The team expanded SRL into agentic software engineering, an area critical to business automation. They trained a model specialized in coding, Qwen2.5-Coder-7B-Instructon 5,000 expert paths of agents interacting with a coding environment. The model trained by SRL was compared to the original baseline model and SWE-Gym-7B, a strong baseline refined with SFT. SRL achieved a task solution rate of 14.8%, representing a 74% relative improvement over the SFT-based model. This demonstrates SRL’s ability to train more competent AI agents for complex, real-world programming tasks.
A new standard for high-stakes AI?
The paper’s strongest results came from combining methods: first using SRL to teach basic reasoning, and then using RLVR to refine that skill. In their experiments, when the researchers used SRL as pre-training and applied RLVR during post-training, they observed an average increase of 3.7%, demonstrating a powerful curriculum learning strategy.
This raises the question of whether this could become a new blueprint for building specialized AI.
“We view SRL as a strong foundation,” Hsu said. “In a sense, SRL provides a curriculum – teaching models to think and act step by step – before refining that behavior with outcome-based reinforcement learning. This SRL-first approach not only stabilizes the later RL phase, but also makes reasoning more interpretable and generalizable, which is critical for high-stakes applications.”

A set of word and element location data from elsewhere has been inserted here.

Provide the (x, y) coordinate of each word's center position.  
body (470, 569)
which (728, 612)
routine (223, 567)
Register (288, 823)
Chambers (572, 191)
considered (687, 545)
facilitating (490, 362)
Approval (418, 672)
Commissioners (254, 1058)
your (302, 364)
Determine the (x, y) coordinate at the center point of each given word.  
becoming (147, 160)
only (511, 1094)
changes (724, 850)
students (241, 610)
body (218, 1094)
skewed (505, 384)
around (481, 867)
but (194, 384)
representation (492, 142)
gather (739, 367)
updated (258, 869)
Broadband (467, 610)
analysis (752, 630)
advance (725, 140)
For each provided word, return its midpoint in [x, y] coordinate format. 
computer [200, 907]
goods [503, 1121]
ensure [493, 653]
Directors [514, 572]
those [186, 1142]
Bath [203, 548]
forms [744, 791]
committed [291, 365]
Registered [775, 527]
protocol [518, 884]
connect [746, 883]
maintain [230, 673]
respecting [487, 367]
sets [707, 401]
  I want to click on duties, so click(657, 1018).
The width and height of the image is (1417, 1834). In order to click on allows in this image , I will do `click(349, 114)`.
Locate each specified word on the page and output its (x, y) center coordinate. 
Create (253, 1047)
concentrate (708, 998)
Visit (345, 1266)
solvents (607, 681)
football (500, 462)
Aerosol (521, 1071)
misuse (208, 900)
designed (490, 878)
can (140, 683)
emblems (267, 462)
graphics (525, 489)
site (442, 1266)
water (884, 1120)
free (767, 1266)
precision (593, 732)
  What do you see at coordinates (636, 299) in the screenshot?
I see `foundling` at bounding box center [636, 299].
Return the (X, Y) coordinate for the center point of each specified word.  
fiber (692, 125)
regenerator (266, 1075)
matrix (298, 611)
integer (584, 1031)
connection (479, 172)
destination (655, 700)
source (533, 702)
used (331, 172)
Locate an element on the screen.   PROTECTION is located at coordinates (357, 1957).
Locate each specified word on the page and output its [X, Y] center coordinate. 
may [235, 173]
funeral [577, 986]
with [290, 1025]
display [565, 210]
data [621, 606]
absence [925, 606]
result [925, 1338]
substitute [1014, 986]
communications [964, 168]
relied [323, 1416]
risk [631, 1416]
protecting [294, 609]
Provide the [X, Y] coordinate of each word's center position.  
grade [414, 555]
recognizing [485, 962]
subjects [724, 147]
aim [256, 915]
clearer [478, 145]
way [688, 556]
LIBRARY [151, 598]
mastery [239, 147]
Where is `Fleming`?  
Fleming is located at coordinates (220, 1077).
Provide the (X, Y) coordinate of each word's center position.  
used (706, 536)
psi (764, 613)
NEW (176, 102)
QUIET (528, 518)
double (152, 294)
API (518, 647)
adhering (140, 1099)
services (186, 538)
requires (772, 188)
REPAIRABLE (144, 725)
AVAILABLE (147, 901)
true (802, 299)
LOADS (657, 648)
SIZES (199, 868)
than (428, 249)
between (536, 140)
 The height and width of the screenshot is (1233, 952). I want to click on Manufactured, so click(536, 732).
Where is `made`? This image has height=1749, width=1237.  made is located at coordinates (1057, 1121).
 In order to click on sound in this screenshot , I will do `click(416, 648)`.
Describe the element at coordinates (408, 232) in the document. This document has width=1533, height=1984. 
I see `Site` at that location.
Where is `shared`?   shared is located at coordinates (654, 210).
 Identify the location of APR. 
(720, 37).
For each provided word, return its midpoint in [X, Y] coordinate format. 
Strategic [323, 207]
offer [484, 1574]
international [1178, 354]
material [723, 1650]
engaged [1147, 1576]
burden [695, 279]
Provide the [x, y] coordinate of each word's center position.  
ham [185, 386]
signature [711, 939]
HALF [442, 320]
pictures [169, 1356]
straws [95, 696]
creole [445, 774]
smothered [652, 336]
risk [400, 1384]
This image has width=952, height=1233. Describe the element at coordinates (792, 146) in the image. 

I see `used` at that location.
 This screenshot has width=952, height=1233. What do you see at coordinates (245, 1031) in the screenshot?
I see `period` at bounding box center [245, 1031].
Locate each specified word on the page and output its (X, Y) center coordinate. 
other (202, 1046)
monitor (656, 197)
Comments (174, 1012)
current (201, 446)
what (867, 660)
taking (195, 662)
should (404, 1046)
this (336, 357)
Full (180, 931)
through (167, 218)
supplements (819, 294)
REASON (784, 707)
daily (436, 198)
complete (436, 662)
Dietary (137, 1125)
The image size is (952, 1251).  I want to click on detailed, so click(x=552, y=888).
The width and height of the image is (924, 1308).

Looking ahead, Hsu acknowledges that scaling this pipeline still faces challenges, particularly the high cost and complexity of end-to-end RLVR for agentic tasks. However, he is optimistic about the way forward. “While high-quality expert pathways remain important,” he concluded, “we think the next big step will come from automating their generation and filtering – using strong teacher models or even self-improving student models to build new data.”